All this change threatens another awkward problem for the British politicians who have been dismantling the country behind our backs over the last 20 years or so. If Northern Ireland leaves the Union (more likely, in my view, than the much-discussed Scottish departure) , then the Royal Arms and Royal Standard will have to abandon the Harp, which forms such an important part of them. And the Union Flag will have to be stripped of St Patrick’s Cross, making it quite different. People won’t like it when it happens, I suspect.
But such things do happen. They may well be on their way.
The row over Belfast City Hall, which was flying our nation’s flag when I last saw it a few weeks ago, has drawn attention to the fact that Northern Ireland Government buildings long ago (in fact soon after the surrender to the IRA concluded at Easter 1998) abandoned daily displays of the Union Flag. Belfast City Hall, being in the centre of the Province’s biggest city, may have offered misleading reassurance to Unionists that things hadn’t changed all that much. The Stormont government buildings are some miles way, in a suburban setting which most visitors to Belfast will never see, and which few residents will visit either.

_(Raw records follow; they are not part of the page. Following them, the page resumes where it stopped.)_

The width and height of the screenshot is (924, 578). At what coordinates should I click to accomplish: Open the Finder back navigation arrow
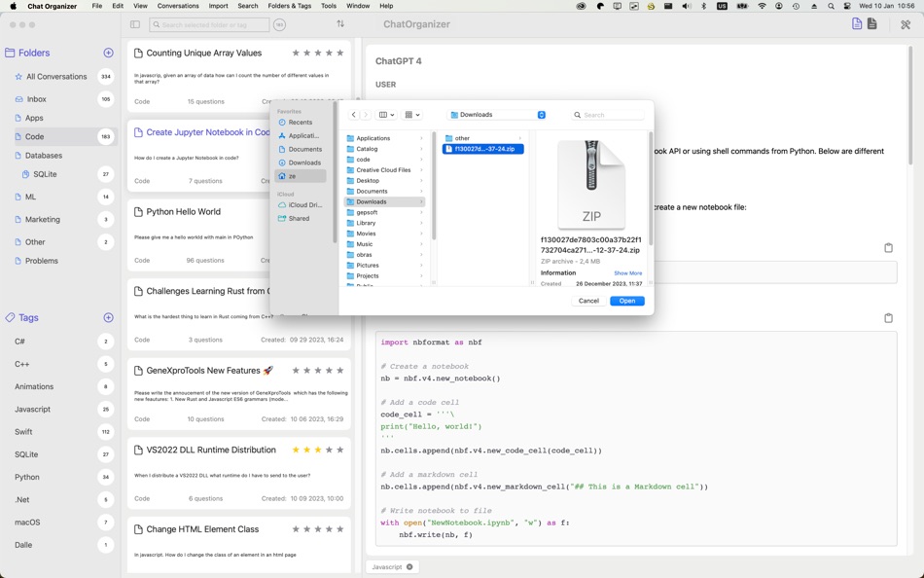click(353, 114)
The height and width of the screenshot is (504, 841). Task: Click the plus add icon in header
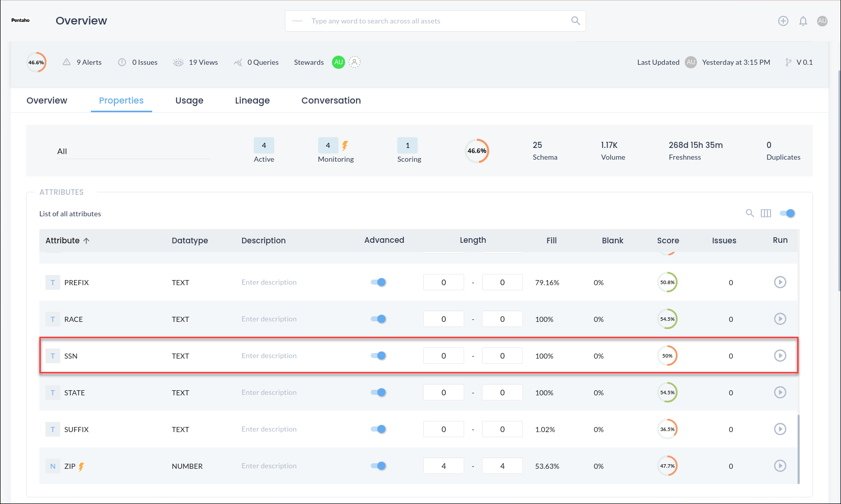point(783,21)
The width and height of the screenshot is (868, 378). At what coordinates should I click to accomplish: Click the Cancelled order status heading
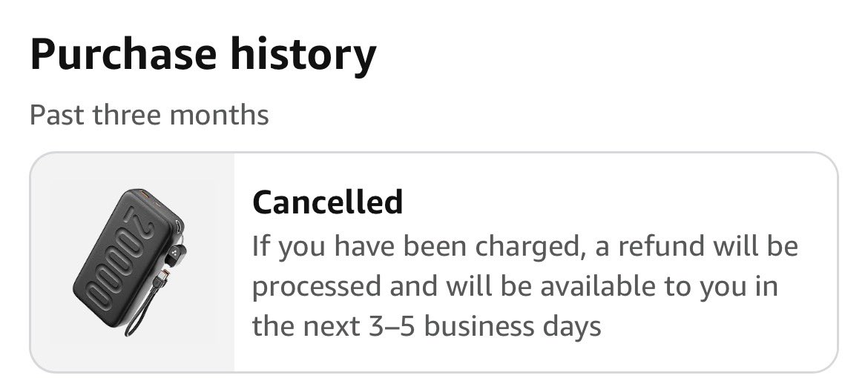coord(327,202)
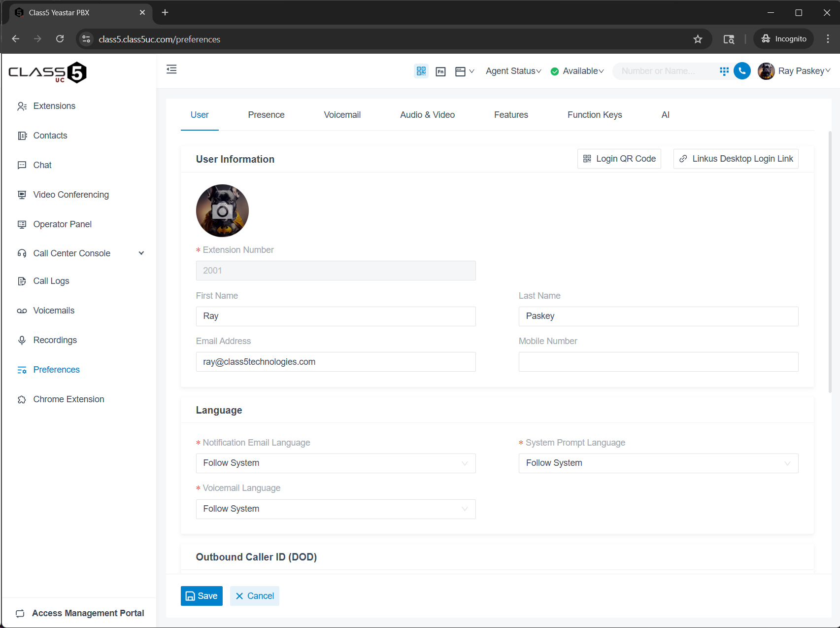Image resolution: width=840 pixels, height=628 pixels.
Task: Go to Recordings in the sidebar
Action: tap(55, 340)
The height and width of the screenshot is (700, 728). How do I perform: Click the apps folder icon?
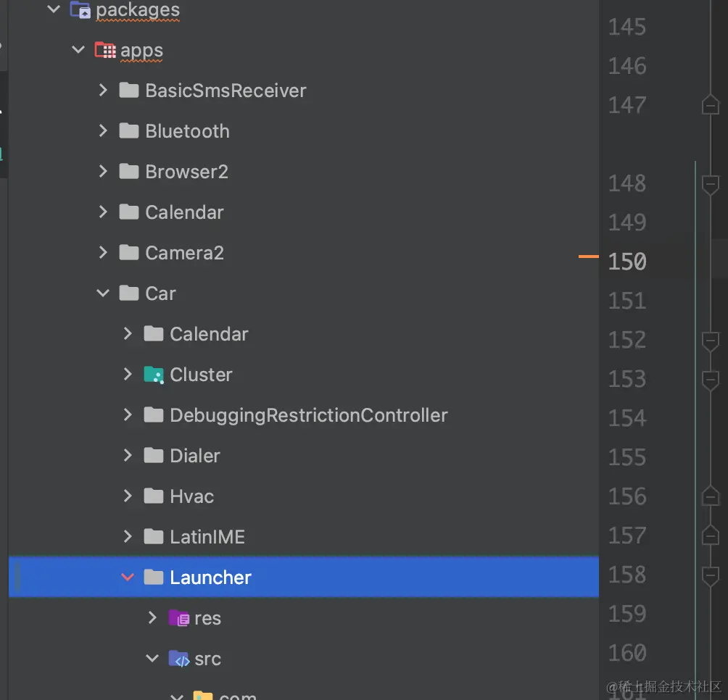pos(105,51)
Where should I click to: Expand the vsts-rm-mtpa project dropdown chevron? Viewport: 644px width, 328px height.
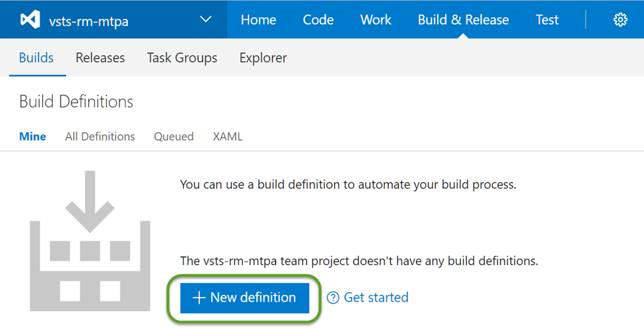click(206, 20)
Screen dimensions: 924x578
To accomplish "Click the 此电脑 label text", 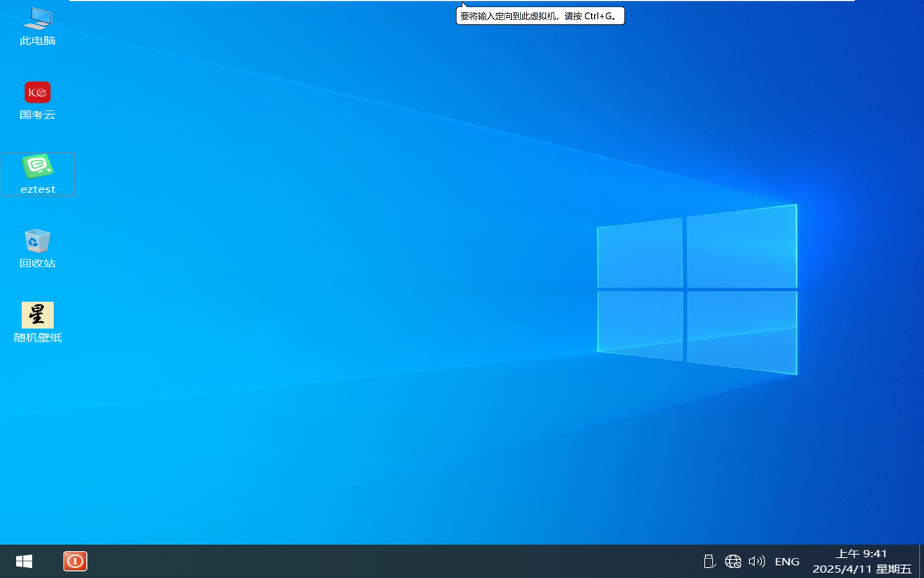I will [x=38, y=40].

You may ask what will fly instead. As far as I can discover, nothing will. On the 348 or so days of the year not set aside for nostalgic displays of the Union Flag, the flagstaff will be bare, as it is at Stormont.
Northern Ireland, you see, is not and never can be a nation in itself. And because we never fully made it part of Britain back in 1922, we postponed till the 21st century the problems that we have coming.
Perhaps they could fly a large question mark in future. The flag that would, alas, most accurately assert the true state of sovereignty over Belfast and the six counties of Northern Ireland would be the EU standard, with its 12 mysterious yellow stars representing who knows what?
I suspect that Brussels’s blue and yellow banner will be the flag and badge of the ‘peacekeepers’ or perhaps gendarmes who, 30 years from now, will be dealing with protestors on the Shankill Road in Belfast, who refuse to accept Dublin rule and have (once again) been infringing the law by displaying the banned Union Flag, long ago forgotten and abandoned by the truncated, multicultural English Republic across the sea.
For the defeat of Unionism throughout the British isles will turn out to be the heralds of the end of the country we grew up in in all its territory. Northern Ireland’s Unionists are like pit canaries, the first to smell defeat.
I’ll be told (I often am) that the Roman Catholics of Northern Ireland currently have no desire to unify with the South. That may well be so. Who’d have thought that the Unionists would ever lose their majority on Belfast City Council? But they did. Lots of things can change, including the state of the UK economy and of the Irish and EU economies, and I’m still expecting a 32-county Ireland in my lifetime. 2016, centenary of the Easter Rising, may now be too soon because of the Eurozone collapse. But 1922, centenary of the Free State, looks a possibility.
There may be tumult and shouting from time to time, but the Abolition of Britain has already happened, long ago. We’re now in the interval between the fact, and everyone realising that it is a fact.